Is there a difference in the crowd, these days?
“I think these kids are starting to realise that all us old guys were young once, too,” says Sonny, “and we were in the moshpit and flying off the stage. For a while, it seemed like that scene kinda died, and I don’t know why. We’re an energetic band and we love getting involved, even if it’s 120˚. We wanna get busy!”
The truth is, the kids are not getting particularly ‘busy’ today, the heat having taken its toll – something Sonny acknowledges when they open the main, Purple Stage. “You’ve gotta be safe, drink lots of water, have a good time,” he says. “Thank you for supporting all these years, and thank you to all you newbies who are out today listening to us!”
Then they play Alive with a guest spot from Jinjer singer Tatiana Shmayluk – she’s married to their drummer, Alex Lopez – in a nod to the following generation.
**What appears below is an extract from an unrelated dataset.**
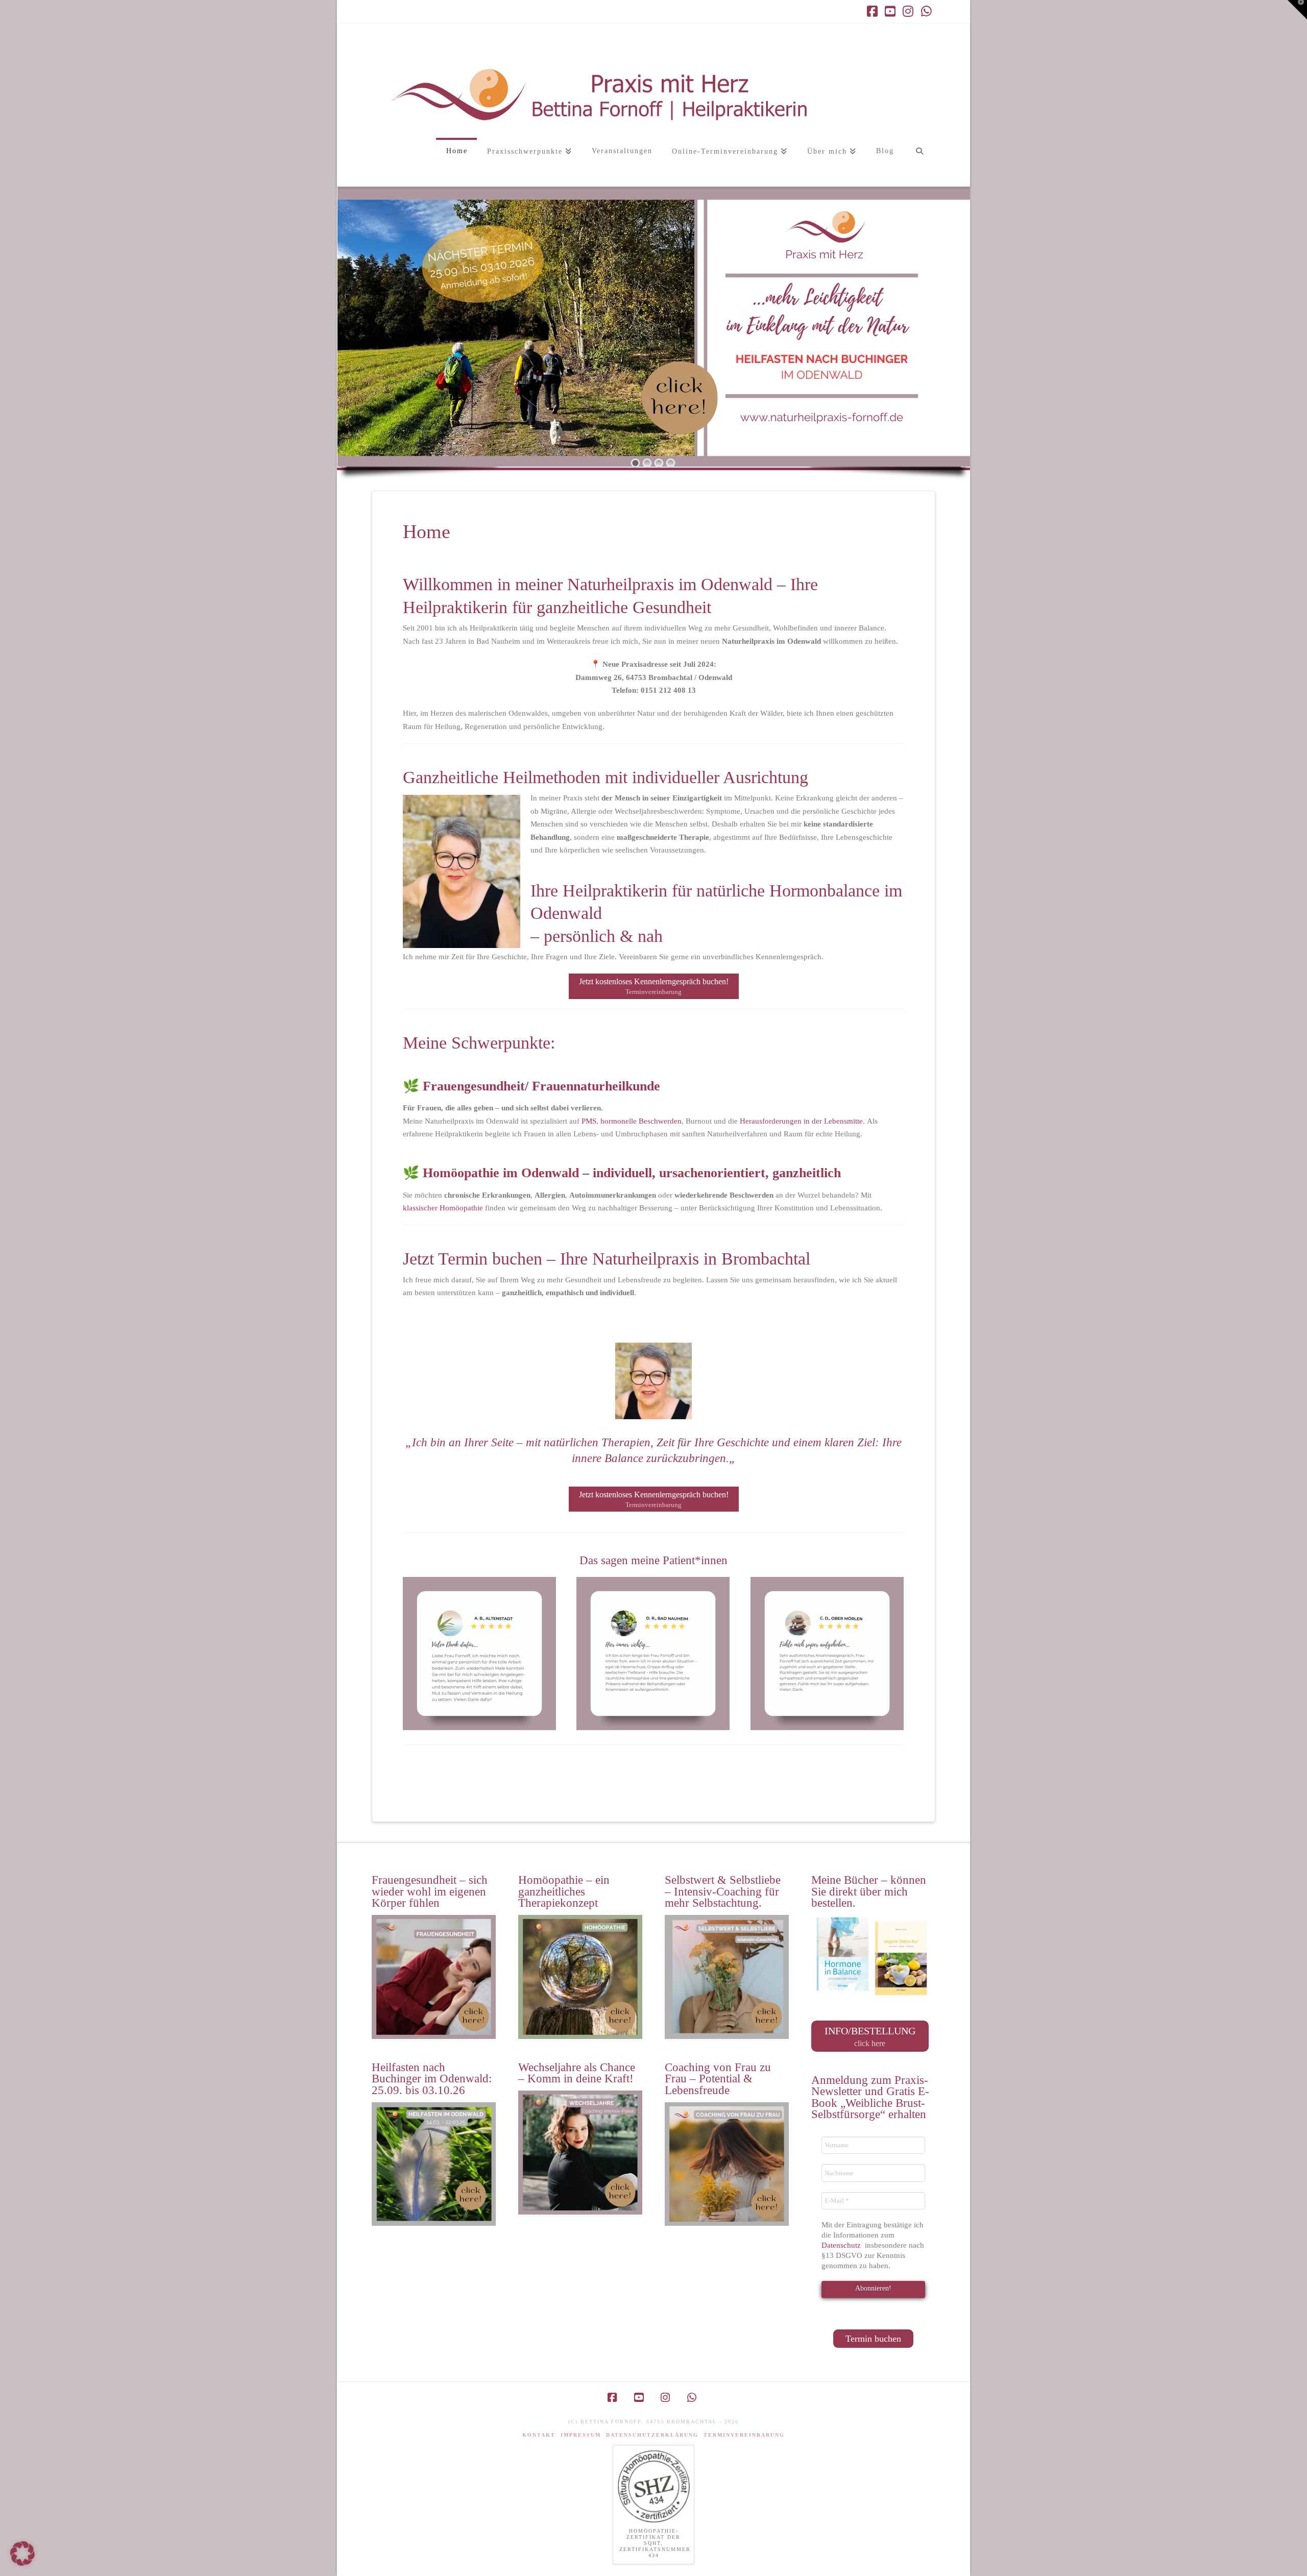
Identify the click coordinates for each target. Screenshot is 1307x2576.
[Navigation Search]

We head over to catch Ministry (representing 90s industrial today along with Filter, Skinny Puppy and Stabbing Westward) whose set is running 15 minutes late and cut short by two songs, due to what Al Jourgensen calls “incompetence” on the part of the festival.
Worse is to come. Bodycount are all but unlistenable due to sound issues; The Birthday Massacre suffered the same problems earlier in the day and stormed offstage. Cradle Of Filth’s headline set on the Sick Stage will later be delayed by 30 minutes, only to be unceremoniously cut due to curfew restrictions. Power off, lights on, go home.
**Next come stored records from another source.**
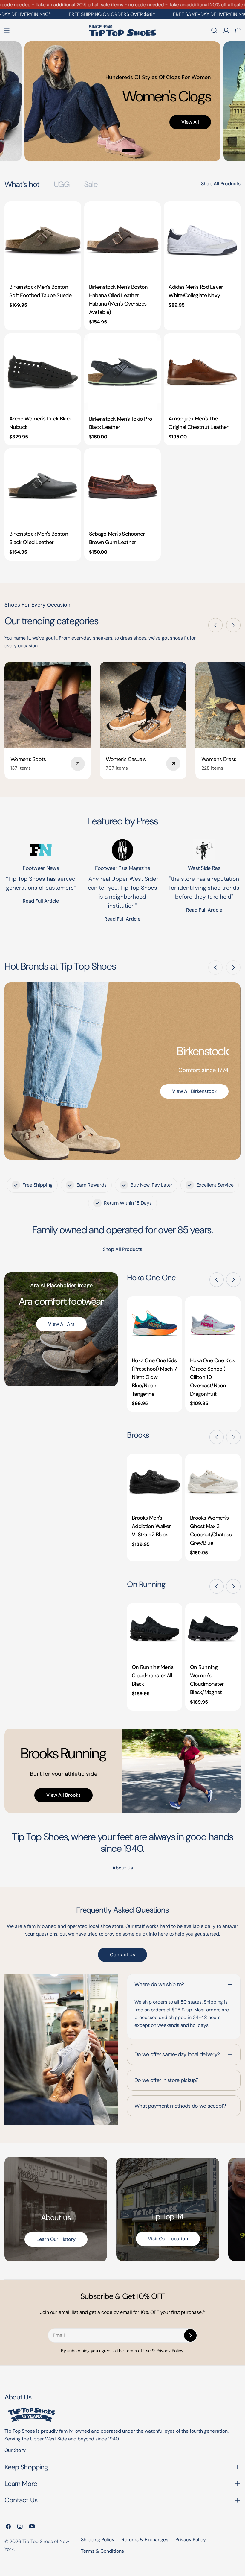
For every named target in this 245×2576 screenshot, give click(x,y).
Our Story (15, 2450)
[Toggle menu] (7, 31)
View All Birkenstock (194, 1091)
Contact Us (122, 1954)
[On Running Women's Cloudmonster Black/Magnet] (213, 1630)
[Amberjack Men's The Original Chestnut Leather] (202, 371)
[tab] (21, 184)
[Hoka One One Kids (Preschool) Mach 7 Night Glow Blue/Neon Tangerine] (154, 1324)
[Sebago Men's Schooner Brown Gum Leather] (122, 486)
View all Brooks (63, 1795)
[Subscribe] (190, 2335)
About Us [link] (122, 1868)
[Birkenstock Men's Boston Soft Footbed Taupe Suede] (42, 239)
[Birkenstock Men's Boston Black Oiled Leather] (42, 486)
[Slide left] (215, 625)
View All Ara (61, 1324)
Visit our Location (168, 2238)
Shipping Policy (97, 2539)
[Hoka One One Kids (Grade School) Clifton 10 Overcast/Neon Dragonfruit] (213, 1324)
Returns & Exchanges (145, 2539)
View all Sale (159, 129)
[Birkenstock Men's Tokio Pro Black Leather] (122, 371)
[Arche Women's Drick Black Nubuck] (42, 371)
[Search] (214, 31)
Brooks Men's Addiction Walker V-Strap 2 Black (151, 1526)
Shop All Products (221, 183)
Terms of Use (138, 2350)
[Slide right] (233, 625)
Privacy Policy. (170, 2350)
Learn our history (56, 2239)
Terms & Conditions (102, 2551)
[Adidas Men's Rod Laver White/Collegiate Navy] (202, 239)
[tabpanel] (122, 380)
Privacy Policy (190, 2539)
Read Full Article (122, 919)
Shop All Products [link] (122, 1249)
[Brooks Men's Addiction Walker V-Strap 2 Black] (154, 1481)
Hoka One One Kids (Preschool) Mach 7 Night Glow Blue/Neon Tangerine (154, 1377)
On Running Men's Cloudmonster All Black (153, 1676)
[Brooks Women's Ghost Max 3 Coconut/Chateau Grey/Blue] (213, 1481)
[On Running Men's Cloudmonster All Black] (154, 1630)
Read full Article (41, 901)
With tickets starting at $250 (£200), this is not good value by any measure. $17,000 (£13,500) for a VIP cabana is not what metal, nu or otherwise, is about. Or maybe it is, in 2023, since they all sold out. But hey, you get to skip that merch line.
For all the gripes, Sick New World has its moments. Korn are magnificent, with nine of their 14 songs from the 90s. The crowd sing the opening riff of Blind and, as expected, a proper pit kicks off. There’s a snippet of Queen’s We Will Rock You during Coming Undone, and Metallica’s One during Shoots And Ladders. Incidentally, Jonathan’s wearing Adidas again.
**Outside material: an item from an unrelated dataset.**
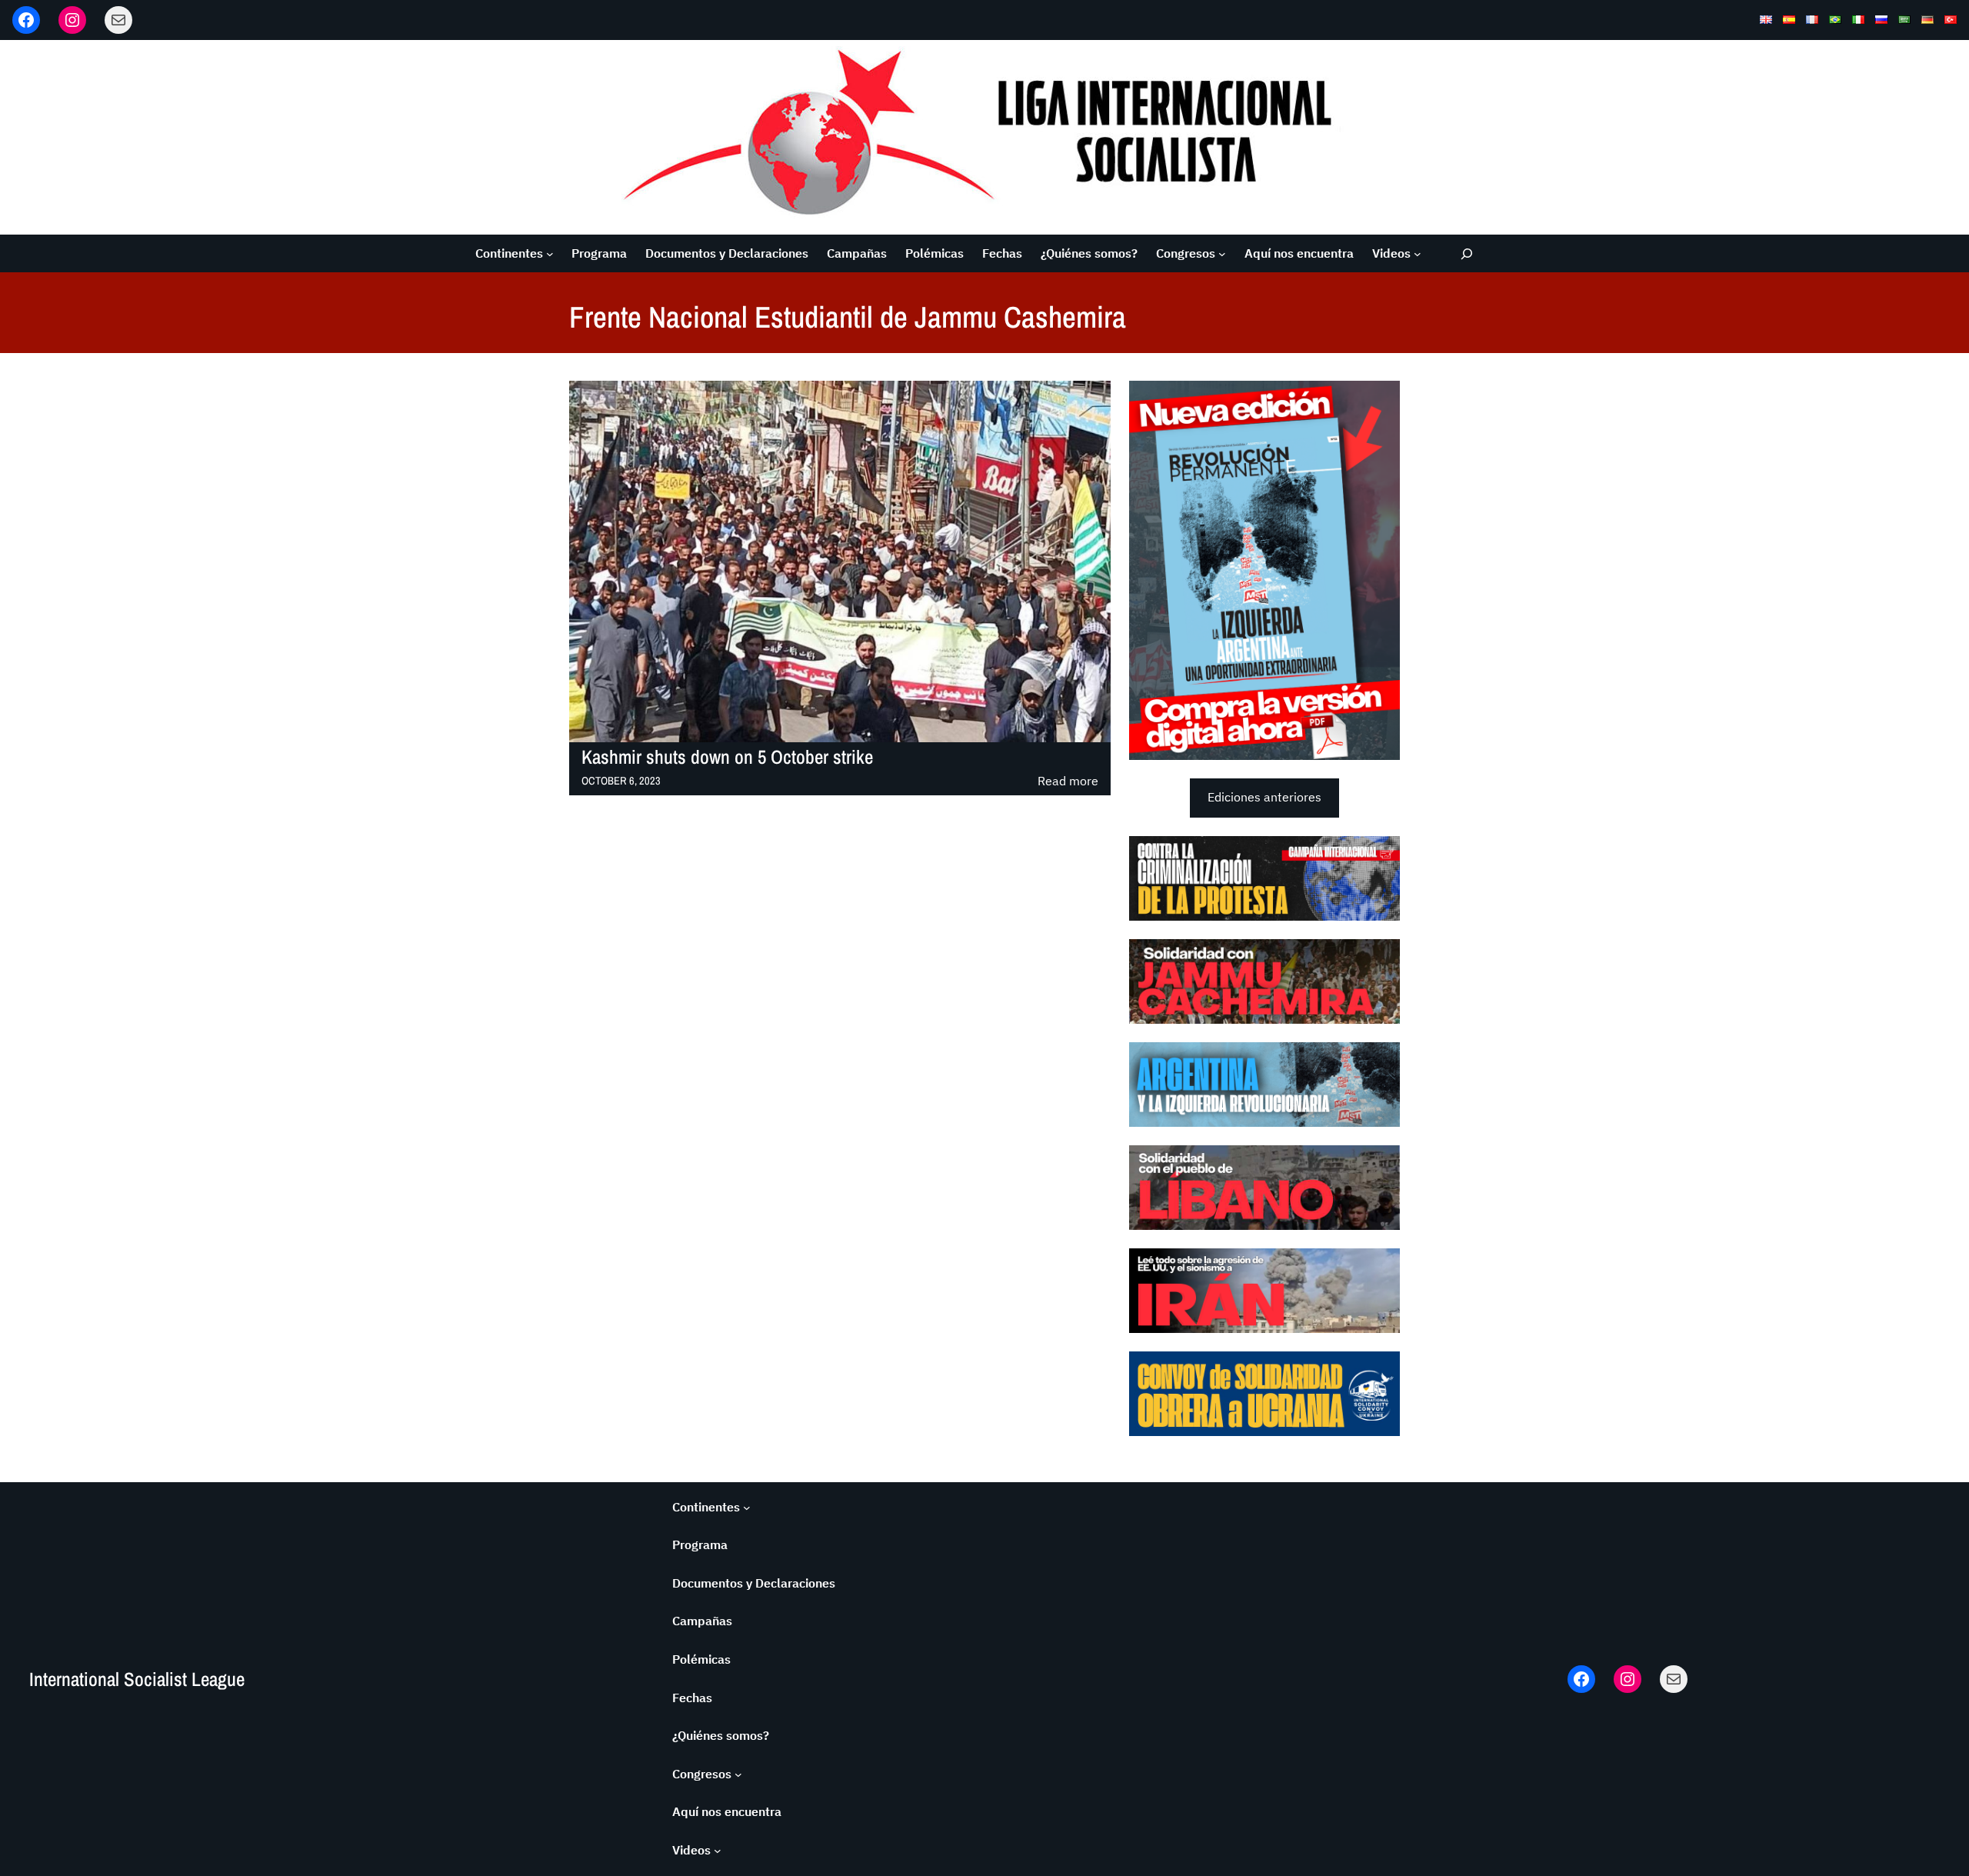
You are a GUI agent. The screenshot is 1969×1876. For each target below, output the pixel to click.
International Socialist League (137, 1679)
Headliners System Of A Down play a massive 31-song set, kicking off with Prison Song – “SICK NEW WORLD!” screams guitarist Daron Malakian during the intro, before Serj Tankian has even sung a note – and including rarities like Darts and Peephole. They sound great, but there’s a feeling they’re dialling it in. Perhaps it’s because, unlike Korn, they haven’t released an album in 18 years (since 2005’s Hypnotise).
“I noticed that nobody’s pitting very much,” says Daron before Suite-Pee. “Is pitting not allowed in this motherfucker? Are they telling you not to pit? I’m telling you to pit.”
It gets a cheer, but nothing more. On a good day, System Of A Down can fill your heart with joy, or make you shed a tear. Tonight, they’re something to watch, something to dance to, if you still have the energy. It’s not life-changing as it once was. As nu metal once was. At the end of Toxicity, people start to drift away, before realising there’s another song.
And then, 85,000 people all try to leave at once, skint and sunburned. There doesn’t seem to be any sense of elation, just a need to go home. Except that Uber want $95 (£75) for a $12 (£10) ride, just like Sick New World wanted $18 (£14) for a $3 (£2.50) beer. Instead, we head to a Korean restaurant already packed with festival-goers who had the same idea. Order something cheap and keep hitting the refresh button until prices go down. Again, there is no sense of elation, just exhaustion.
Hunter S. Thompson came to Las Vegas half a century ago as part of his search for the American Dream. Back then, he found only the fading remnants of the 1960s counter-culture, a pallid imitation of what it once had been. Fifty years on, it turns out little has changed.